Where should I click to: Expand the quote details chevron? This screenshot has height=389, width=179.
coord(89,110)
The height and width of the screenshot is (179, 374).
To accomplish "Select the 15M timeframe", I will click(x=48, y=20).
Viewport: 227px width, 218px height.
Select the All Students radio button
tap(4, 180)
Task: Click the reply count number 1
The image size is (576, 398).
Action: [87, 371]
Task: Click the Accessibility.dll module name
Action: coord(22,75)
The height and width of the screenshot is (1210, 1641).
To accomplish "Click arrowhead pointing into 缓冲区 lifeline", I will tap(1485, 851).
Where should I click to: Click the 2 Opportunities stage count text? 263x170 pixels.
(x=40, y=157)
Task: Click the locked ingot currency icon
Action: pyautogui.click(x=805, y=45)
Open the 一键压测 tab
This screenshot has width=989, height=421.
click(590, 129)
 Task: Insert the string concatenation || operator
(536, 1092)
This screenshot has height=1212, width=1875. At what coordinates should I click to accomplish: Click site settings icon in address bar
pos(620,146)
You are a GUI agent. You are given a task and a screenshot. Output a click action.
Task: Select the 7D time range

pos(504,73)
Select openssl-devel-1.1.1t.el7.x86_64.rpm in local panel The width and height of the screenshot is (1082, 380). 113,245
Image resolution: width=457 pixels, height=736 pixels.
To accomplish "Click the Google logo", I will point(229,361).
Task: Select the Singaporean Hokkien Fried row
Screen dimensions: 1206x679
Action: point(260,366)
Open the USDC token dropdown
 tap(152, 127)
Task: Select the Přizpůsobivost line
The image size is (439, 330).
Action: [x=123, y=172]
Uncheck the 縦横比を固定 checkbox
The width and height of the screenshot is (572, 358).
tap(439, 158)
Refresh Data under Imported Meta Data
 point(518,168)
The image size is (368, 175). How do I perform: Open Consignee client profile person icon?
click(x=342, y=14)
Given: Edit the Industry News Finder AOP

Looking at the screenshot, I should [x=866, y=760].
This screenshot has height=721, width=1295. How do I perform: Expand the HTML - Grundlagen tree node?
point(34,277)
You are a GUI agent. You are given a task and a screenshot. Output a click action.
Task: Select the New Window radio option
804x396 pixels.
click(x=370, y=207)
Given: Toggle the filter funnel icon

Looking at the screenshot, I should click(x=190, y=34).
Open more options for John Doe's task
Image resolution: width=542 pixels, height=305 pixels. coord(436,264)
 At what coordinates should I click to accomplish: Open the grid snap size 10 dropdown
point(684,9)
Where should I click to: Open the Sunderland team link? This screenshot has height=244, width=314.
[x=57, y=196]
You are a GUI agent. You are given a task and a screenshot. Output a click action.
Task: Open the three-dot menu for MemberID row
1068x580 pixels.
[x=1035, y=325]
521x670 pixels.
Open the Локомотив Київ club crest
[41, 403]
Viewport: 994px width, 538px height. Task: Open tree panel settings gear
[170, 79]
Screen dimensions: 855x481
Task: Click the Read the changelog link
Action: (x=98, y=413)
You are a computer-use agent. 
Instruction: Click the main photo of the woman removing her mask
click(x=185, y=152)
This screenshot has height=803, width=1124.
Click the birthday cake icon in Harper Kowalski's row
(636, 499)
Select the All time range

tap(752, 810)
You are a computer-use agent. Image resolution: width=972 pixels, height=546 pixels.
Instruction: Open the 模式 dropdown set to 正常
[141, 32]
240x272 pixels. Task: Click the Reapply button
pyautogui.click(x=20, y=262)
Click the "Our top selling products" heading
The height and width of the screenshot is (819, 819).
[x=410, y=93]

########################################

● AIM OF THE TASK: Rewrite the lines above with every "dropdown" swapped for "menu", leaving all else unchanged.

● WRITTEN RESPONSE:
Where should I click to: Expand the quote details chevron? This screenshot has height=389, width=179.
coord(89,110)
The height and width of the screenshot is (179, 374).
To accomplish "Select the 15M timeframe", I will click(x=48, y=20).
Viewport: 227px width, 218px height.
Select the All Students radio button
tap(4, 180)
Task: Click the reply count number 1
The image size is (576, 398).
Action: [87, 371]
Task: Click the Accessibility.dll module name
Action: coord(22,75)
The height and width of the screenshot is (1210, 1641).
To accomplish "Click arrowhead pointing into 缓冲区 lifeline", I will tap(1485, 851).
Where should I click to: Click the 2 Opportunities stage count text? 263x170 pixels.
(x=40, y=157)
Task: Click the locked ingot currency icon
Action: pyautogui.click(x=805, y=45)
Open the 一键压测 tab
This screenshot has width=989, height=421.
click(590, 129)
 Task: Insert the string concatenation || operator
(536, 1092)
This screenshot has height=1212, width=1875. At what coordinates should I click to accomplish: Click site settings icon in address bar
pos(620,146)
You are a GUI agent. You are given a task and a screenshot. Output a click action.
Task: Select the 7D time range

pos(504,73)
Select openssl-devel-1.1.1t.el7.x86_64.rpm in local panel The width and height of the screenshot is (1082, 380). 113,245
Image resolution: width=457 pixels, height=736 pixels.
To accomplish "Click the Google logo", I will point(229,361).
Task: Select the Singaporean Hokkien Fried row
Screen dimensions: 1206x679
Action: point(260,366)
Open the USDC token menu
 tap(152, 127)
Task: Select the Přizpůsobivost line
The image size is (439, 330).
Action: [x=123, y=172]
Uncheck the 縦横比を固定 checkbox
The width and height of the screenshot is (572, 358).
tap(439, 158)
Refresh Data under Imported Meta Data
 point(518,168)
The image size is (368, 175). How do I perform: Open Consignee client profile person icon?
click(x=342, y=14)
Given: Edit the Industry News Finder AOP

Looking at the screenshot, I should [x=866, y=760].
This screenshot has height=721, width=1295. How do I perform: Expand the HTML - Grundlagen tree node?
point(34,277)
You are a GUI agent. You are given a task and a screenshot. Output a click action.
Task: Select the New Window radio option
804x396 pixels.
click(x=370, y=207)
Given: Toggle the filter funnel icon

Looking at the screenshot, I should click(x=190, y=34).
Open more options for John Doe's task
Image resolution: width=542 pixels, height=305 pixels. coord(436,264)
 At what coordinates should I click to accomplish: Open the grid snap size 10 menu
point(684,9)
Where should I click to: Open the Sunderland team link? This screenshot has height=244, width=314.
[x=57, y=196]
You are a GUI agent. You are given a task and a screenshot. Output a click action.
Task: Open the three-dot menu for MemberID row
1068x580 pixels.
[x=1035, y=325]
521x670 pixels.
Open the Локомотив Київ club crest
[41, 403]
Viewport: 994px width, 538px height. Task: Open tree panel settings gear
[170, 79]
Screen dimensions: 855x481
Task: Click the Read the changelog link
Action: (x=98, y=413)
You are a computer-use agent. 
Instruction: Click the main photo of the woman removing her mask
click(x=185, y=152)
This screenshot has height=803, width=1124.
Click the birthday cake icon in Harper Kowalski's row
(636, 499)
Select the All time range

tap(752, 810)
You are a computer-use agent. Image resolution: width=972 pixels, height=546 pixels.
Instruction: Open the 模式 menu set to 正常
[141, 32]
240x272 pixels. Task: Click the Reapply button
pyautogui.click(x=20, y=262)
Click the "Our top selling products" heading
The height and width of the screenshot is (819, 819).
[x=410, y=93]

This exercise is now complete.